The council will assess the objection as to whether it's relevant or not. If not, it wont be deemed permitted development and you will have to apply for formal planning permission.
I was under the impression that even with the neighbours objection, the council would be obligated to make a decision within 42 days on whether I can go ahead with my extension or not.

Is that not the case?

The application form I completed and submitted to the council was called

'An application to determine if prior approval is required for a proposed: Larger home extension'
 
Yes the council should respond within the 42 day determination period - they will notify you what date that is after they accept a application and serve notices
 
From when formally registered, not submitted.
There is no 'formal registration' as it is not a normal planning application.
The council only needs to be notified 'in writing'. (There are official forms, but whenever I do these P.N. applications,I just use a standard letter and it has always been accepted).
The 42-day period starts when the council have received the form or letter, not after some arbitrary 'registration period'.
If the council does not issue a decision within the 42-day period, the applicant can go ahead by default.
The council is at liberty to ask for further details if the information submitted is not sufficient for them to decide if it would be permitted development.
 
There is no 'formal registration' as it is not a normal planning application.
The council only needs to be notified 'in writing'. (There are official forms, but whenever I do these P.N. applications,I just use a standard letter and it has always been accepted).
The 42-day period starts when the council have received the form or letter, not after some arbitrary 'registration period'.
If the council does not issue a decision within the 42-day period, the applicant can go ahead by default.
The council is at liberty to ask for further details if the information submitted is not sufficient for them to decide if it would be permitted development.
Nonsense. The application gets registered and recorded as part of the planning history, it is a formal application although not a formal application for planning permission.
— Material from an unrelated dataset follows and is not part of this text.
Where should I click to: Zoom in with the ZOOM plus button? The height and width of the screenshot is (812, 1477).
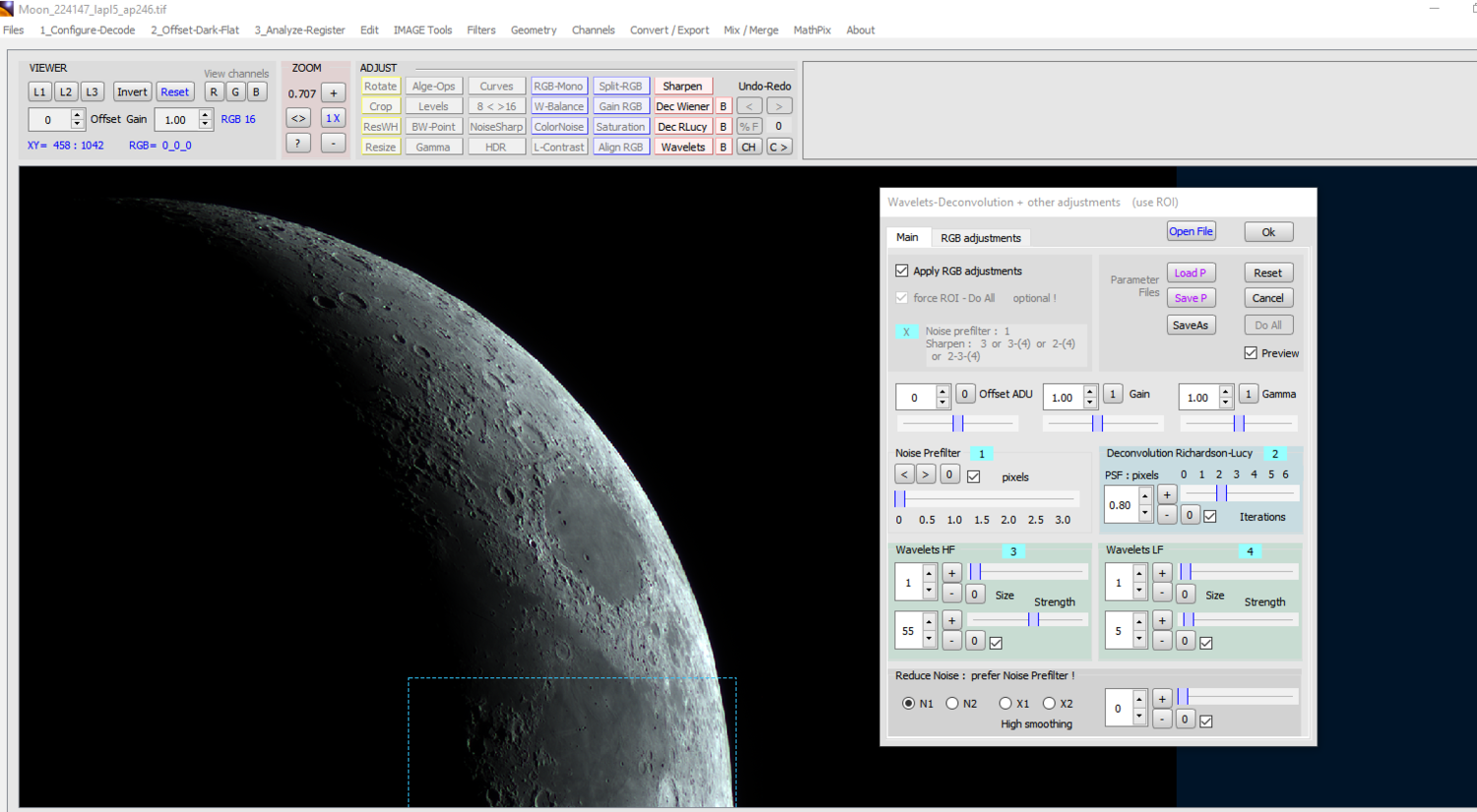[334, 94]
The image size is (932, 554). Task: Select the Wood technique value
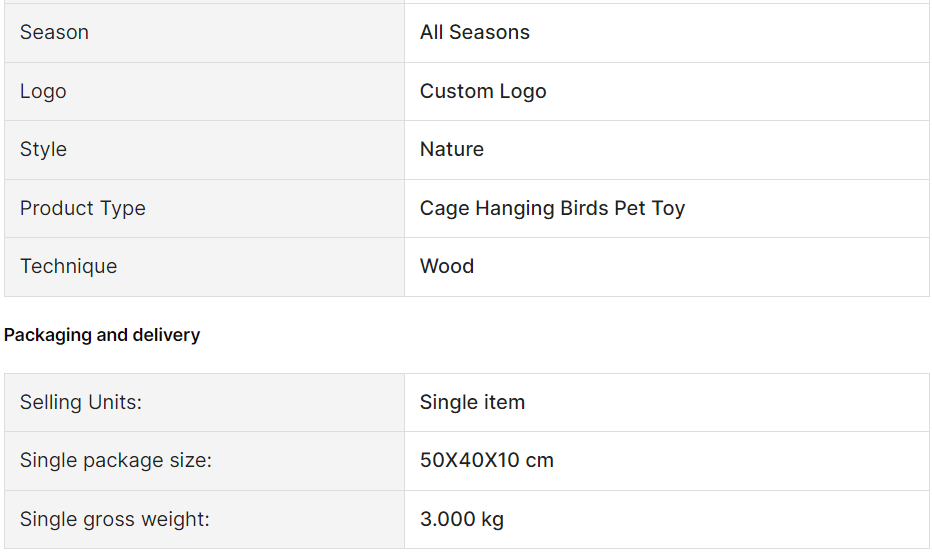point(447,266)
The application has to be validated, and that's when the time period begins.

In your scenario, someone can send in any old crap that has no detail, no info, nothing, just "I want to build an extension", drop it at some distant council department, wait for it to wind it's way around the internal post and various people before eventually reaching the planners 43 days later, but oh that's OK the letter was sent and the notification made. Yeah right.
 
The application has to be validated, and that's when the time period begins.
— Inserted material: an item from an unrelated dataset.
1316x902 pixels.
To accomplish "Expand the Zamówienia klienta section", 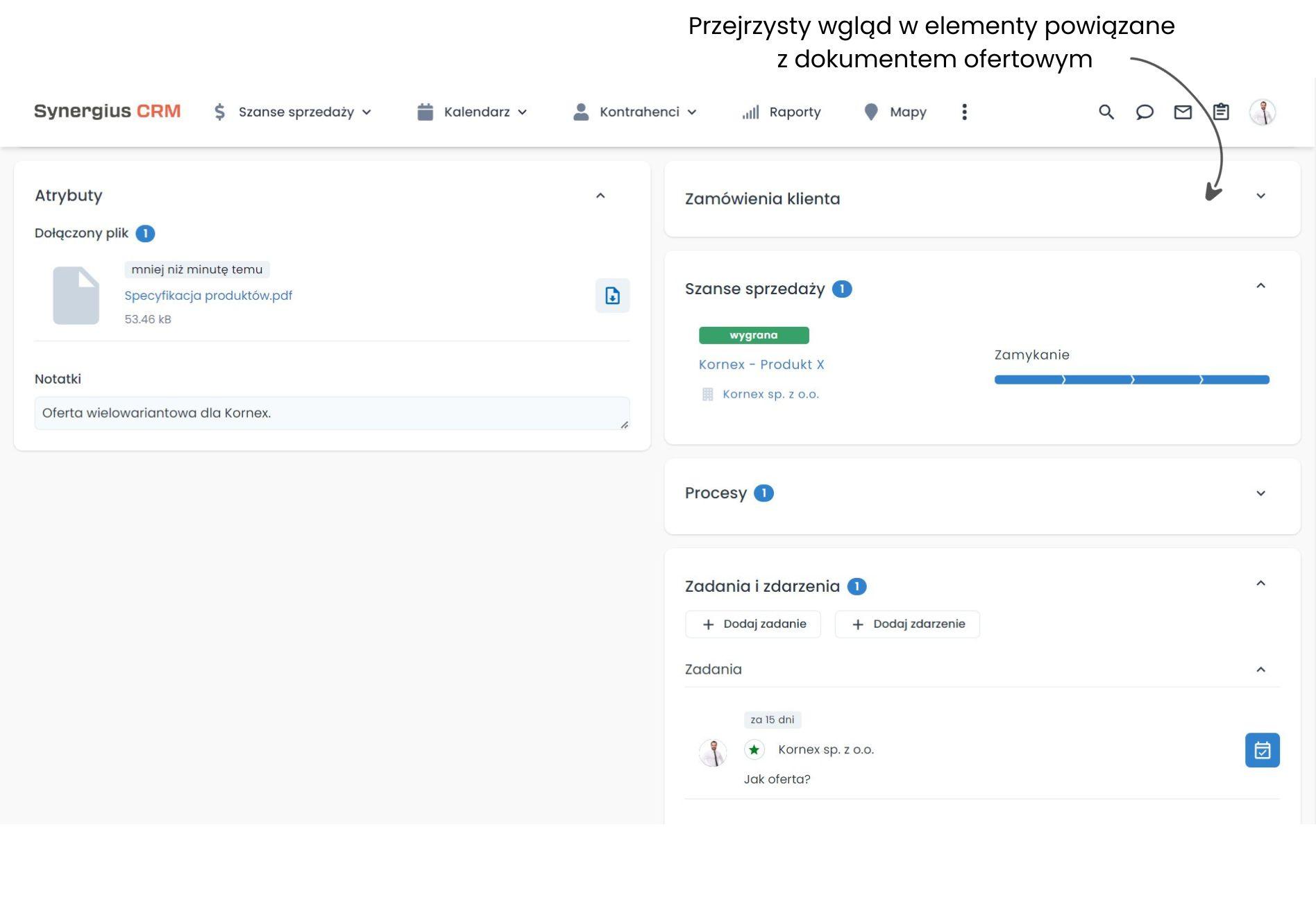I will (x=1260, y=196).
Sorry, but wrong; there is no 'validation' process mentioned in the legislation (though many councils will do this without realizing it counts towards the 42-day period).
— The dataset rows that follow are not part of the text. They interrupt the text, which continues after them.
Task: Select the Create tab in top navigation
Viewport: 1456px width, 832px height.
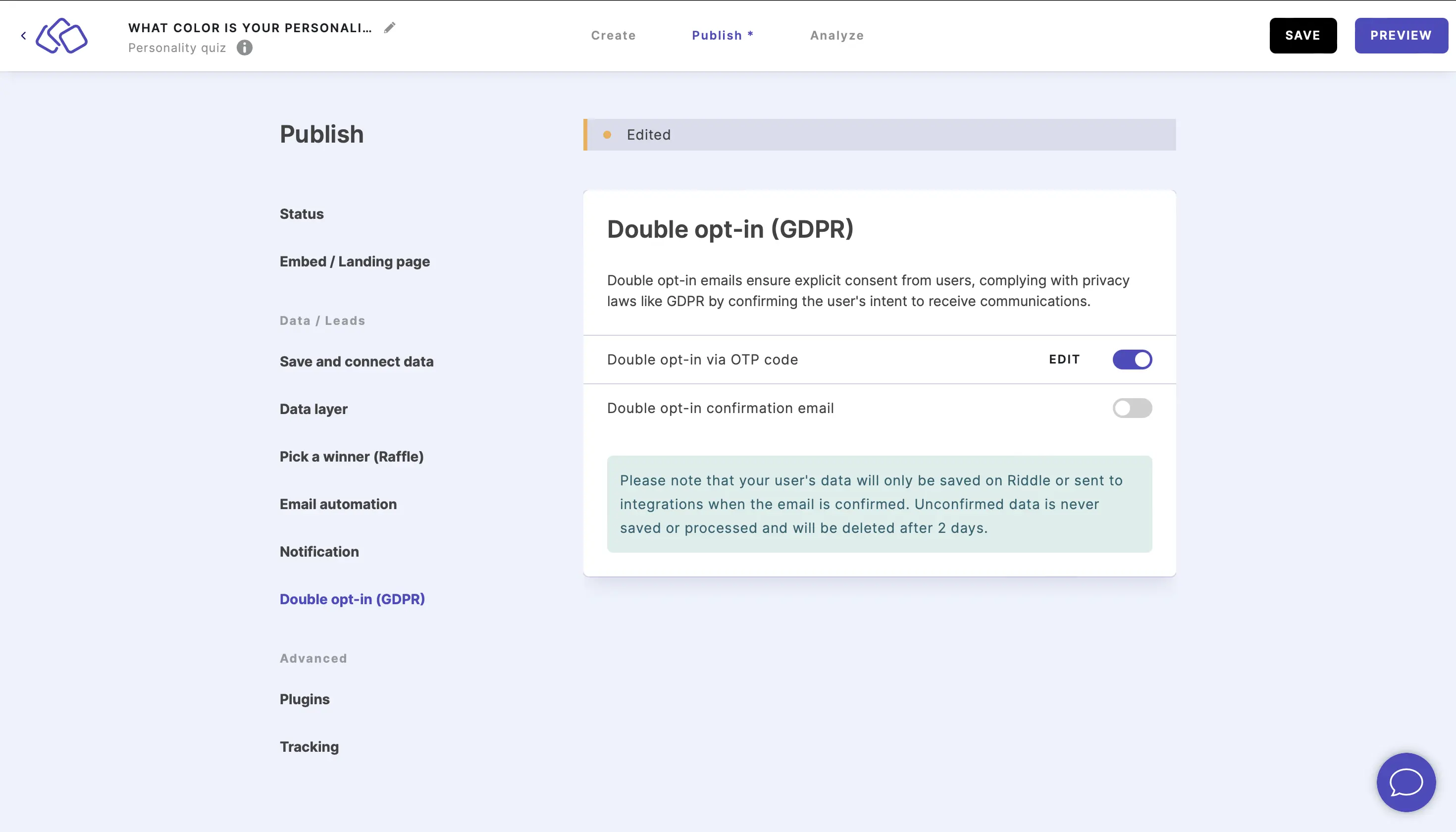Action: [613, 35]
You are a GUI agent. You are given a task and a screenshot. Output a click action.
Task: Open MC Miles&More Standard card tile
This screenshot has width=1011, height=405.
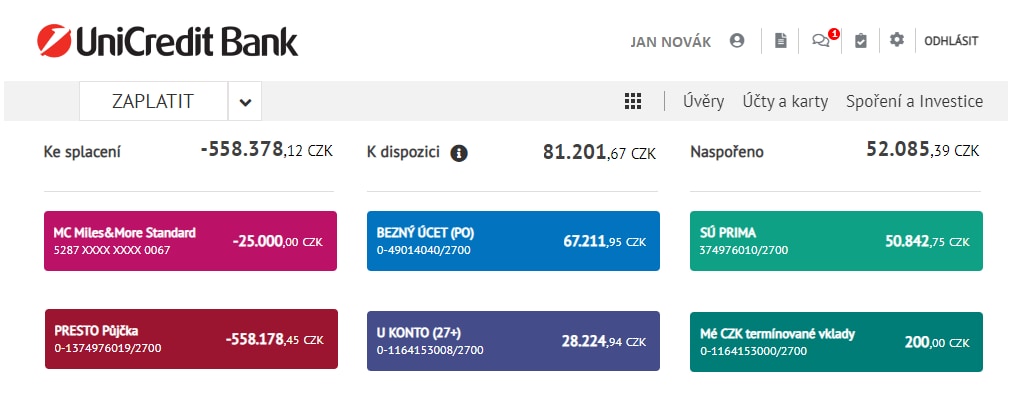pyautogui.click(x=190, y=241)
Have a look at Martin Goodall's Planning Law Blog; the statutory requirements are all there.
 
Sorry, but wrong; there is no 'validation' process mentioned in the legislation (though many councils will do this without realizing it counts towards the 42-day period).

Have a look at Martin Goodall's Planning Law Blog; the statutory requirements are all there.
So I just drop a note in at Social Services and that's OK?
 
Here's part of the Statutory Instrument which deals with the process:

Note that in para 10 it states that the LPA must give their decision within 42 days of the notice being received by the LPA. If the council pen-pushers and box-tickers want to spend 10 or 12 days 'validating' it, that's up to them, but they must make their decision within 42 days of receipt, and that must include for the 21 days neighbours have to respond.